§ **Directions**: Gather every line from the records below that contains the word "computer", and copy each such line in full.

§ **Material supplied**:
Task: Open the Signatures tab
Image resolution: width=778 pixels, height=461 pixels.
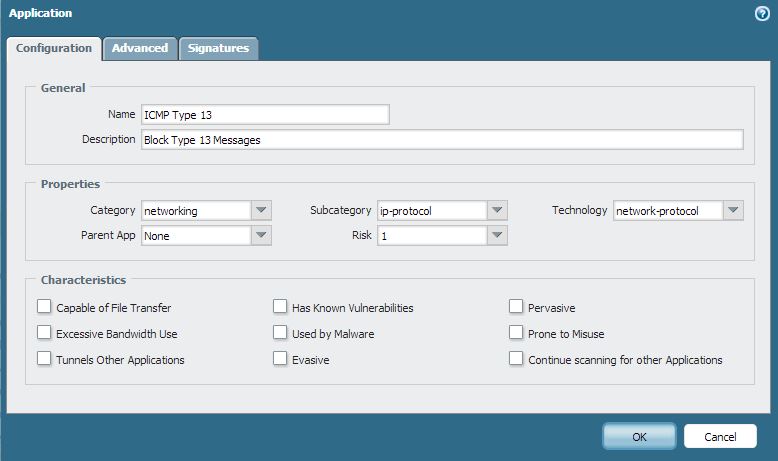Action: pyautogui.click(x=218, y=49)
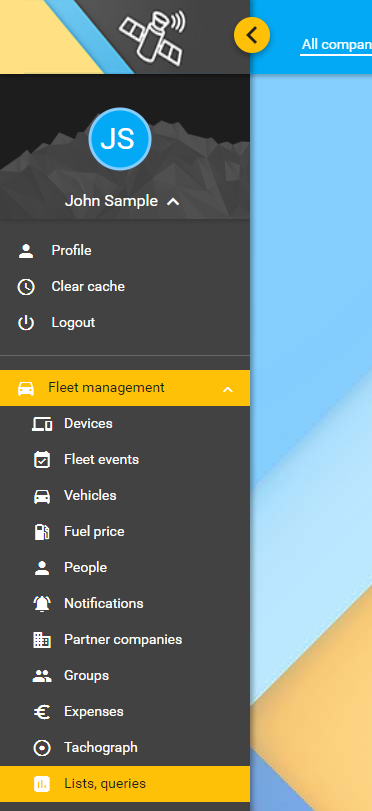Image resolution: width=372 pixels, height=811 pixels.
Task: Collapse Fleet management section chevron
Action: tap(228, 389)
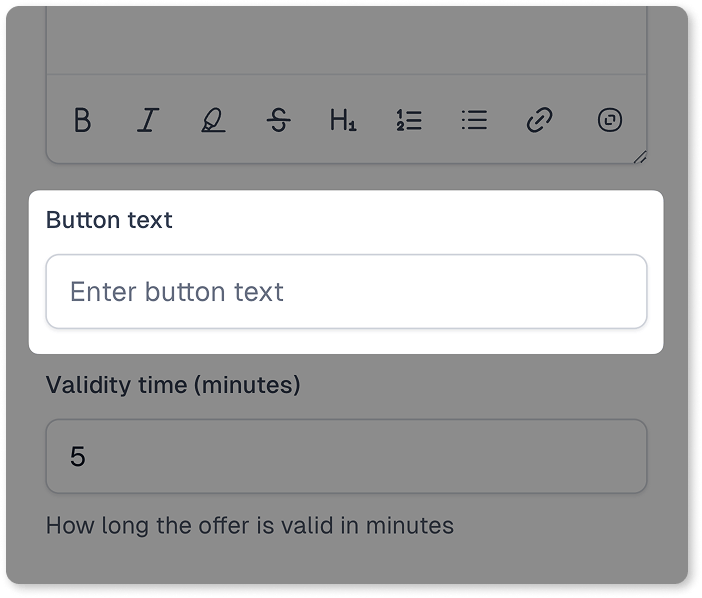
Task: Click the Validity time (minutes) label
Action: [173, 385]
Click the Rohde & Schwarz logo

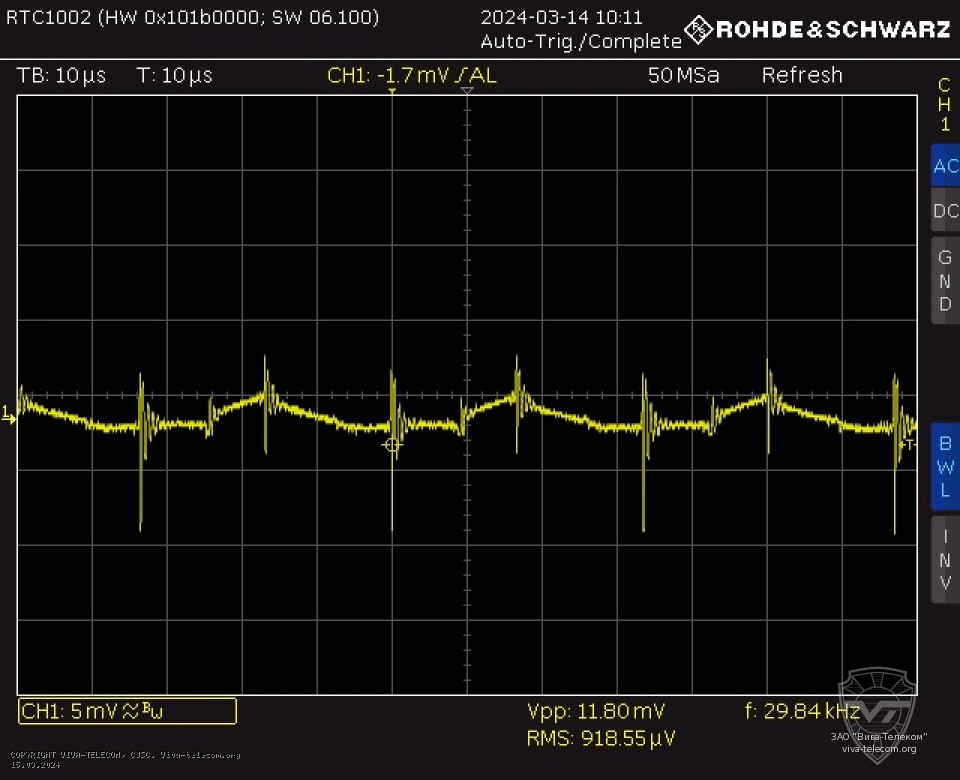817,29
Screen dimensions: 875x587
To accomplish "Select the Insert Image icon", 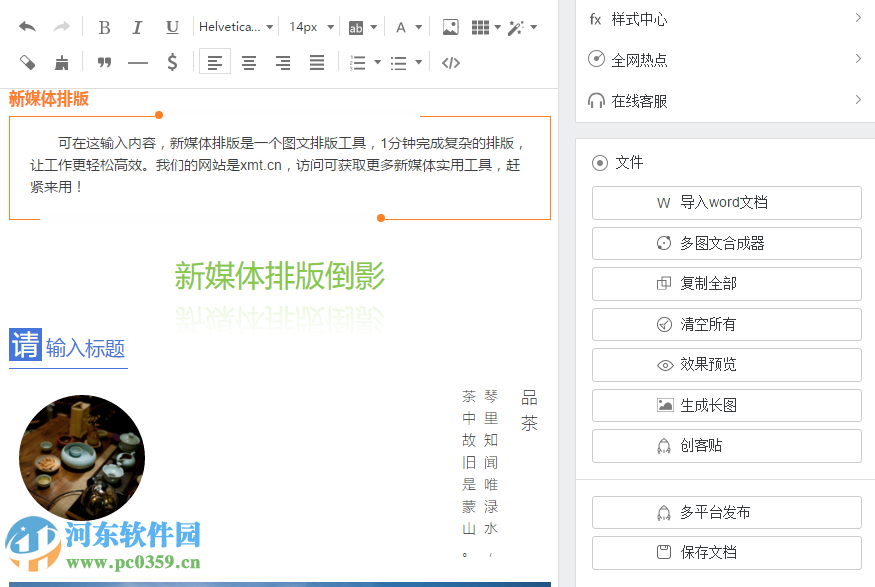I will (x=450, y=28).
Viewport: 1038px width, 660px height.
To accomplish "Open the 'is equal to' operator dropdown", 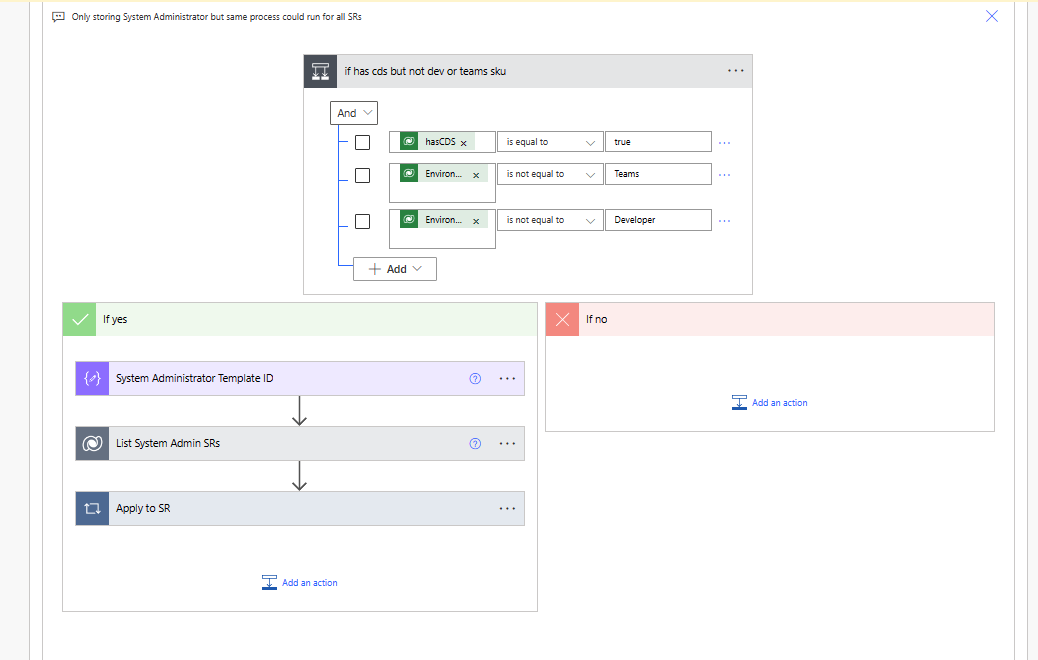I will (549, 141).
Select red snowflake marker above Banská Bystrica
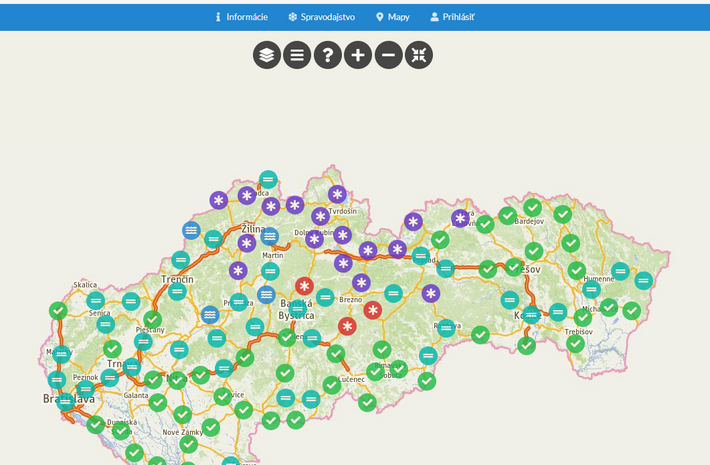The image size is (710, 465). tap(304, 286)
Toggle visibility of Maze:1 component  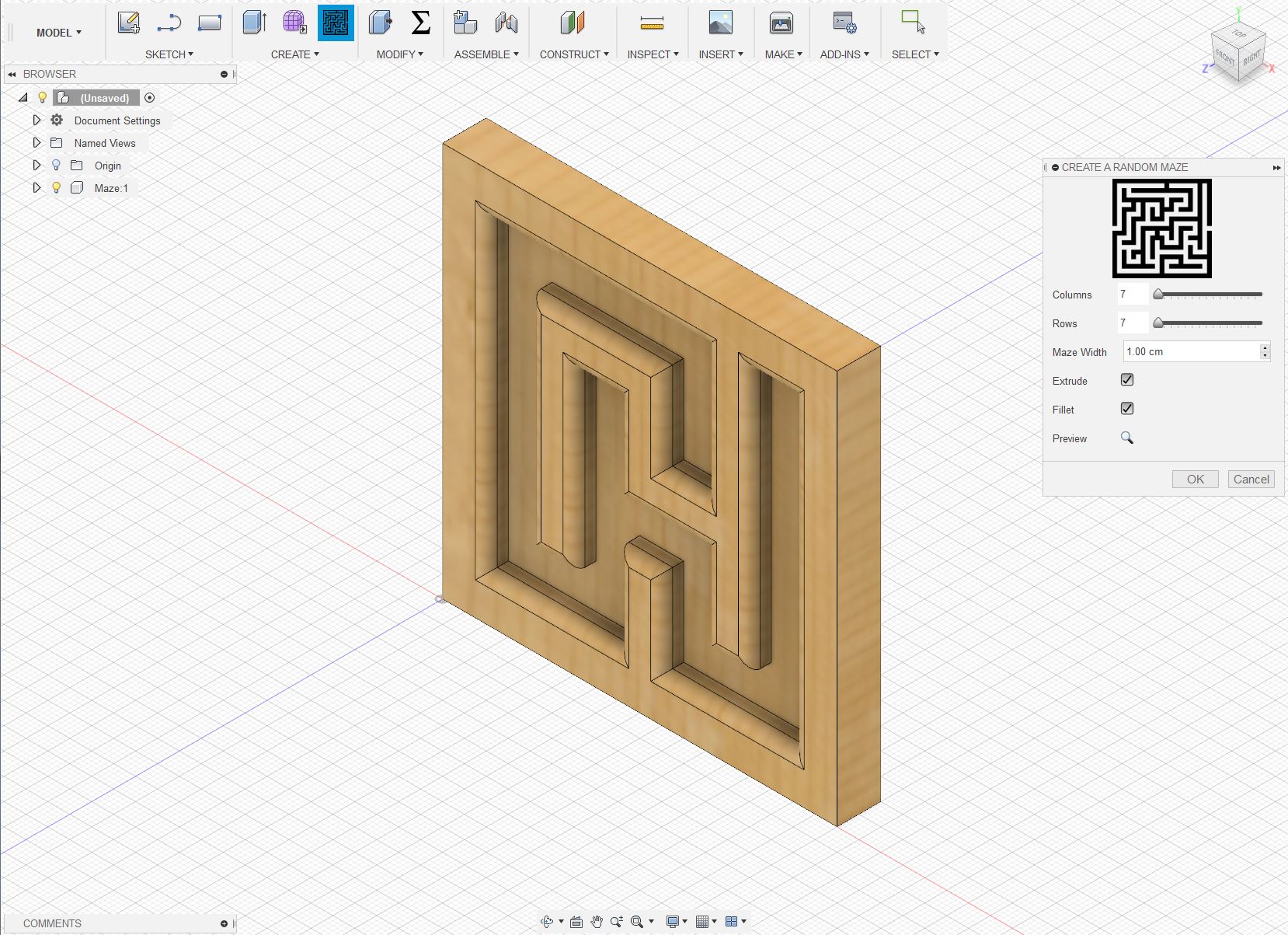point(56,187)
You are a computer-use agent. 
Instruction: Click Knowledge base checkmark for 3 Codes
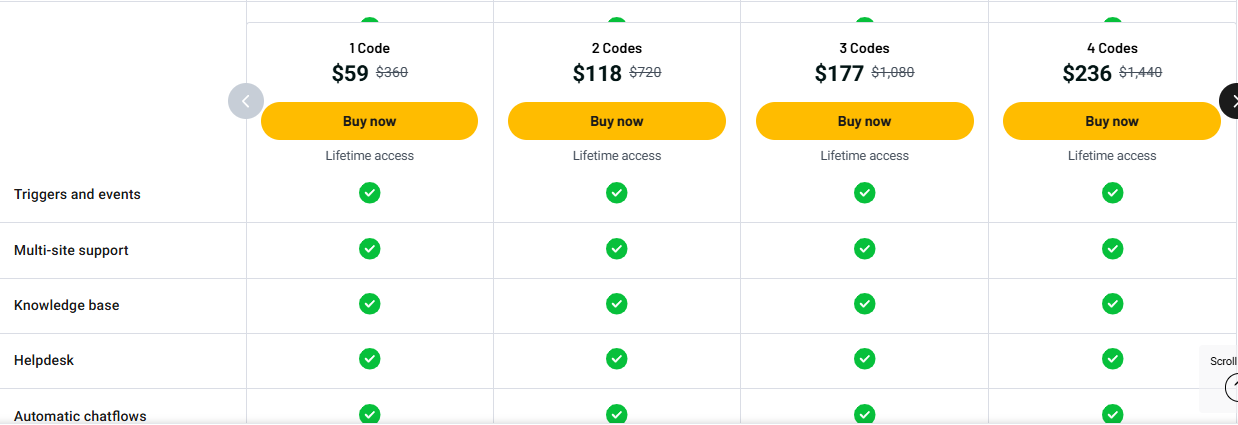pyautogui.click(x=865, y=303)
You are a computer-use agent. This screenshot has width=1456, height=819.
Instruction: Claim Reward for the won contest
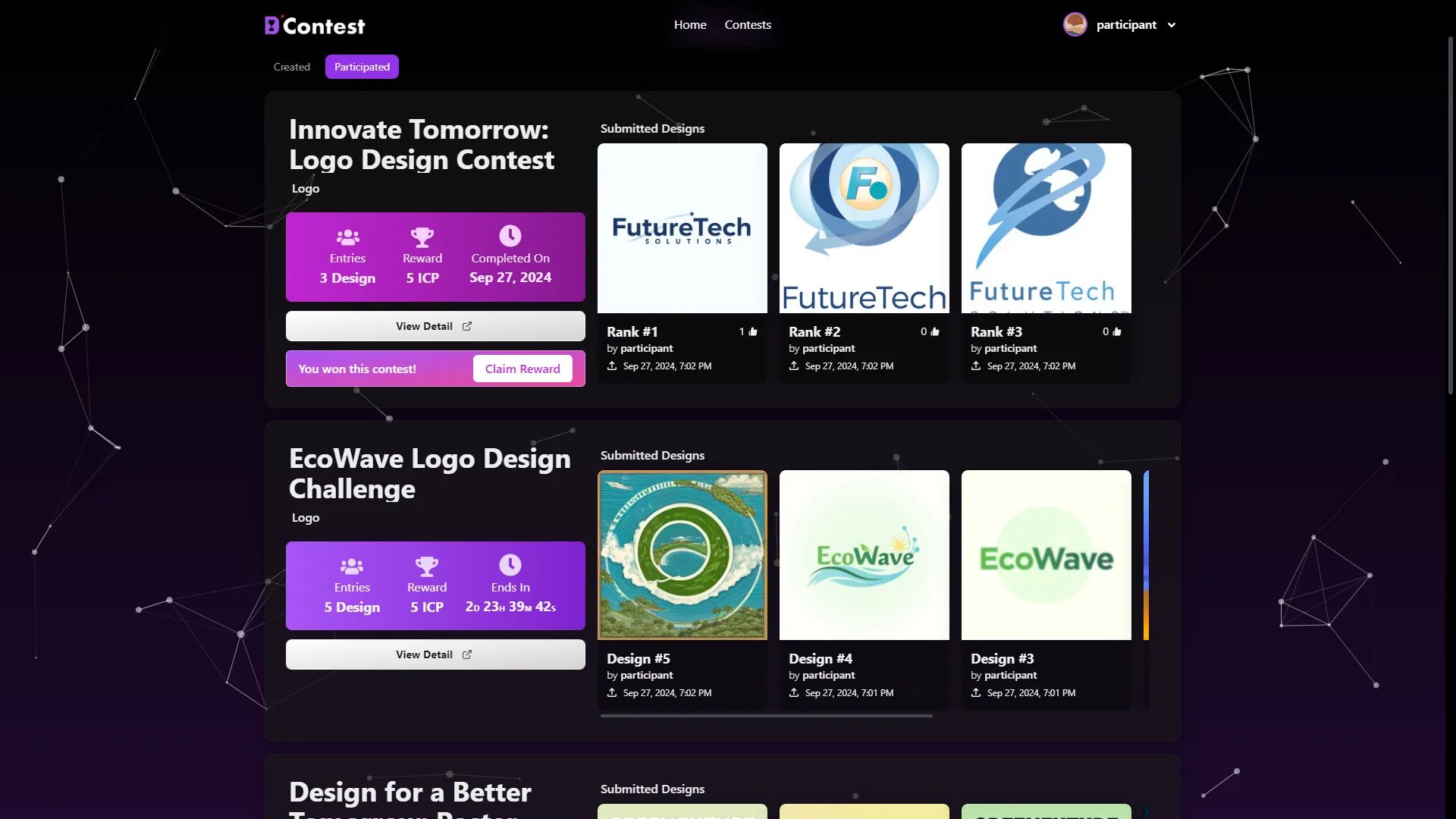[522, 369]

§ **Solution to this exercise**:
You are a computer-use agent. 
You are a computer-use agent. This screenshot has width=1456, height=819.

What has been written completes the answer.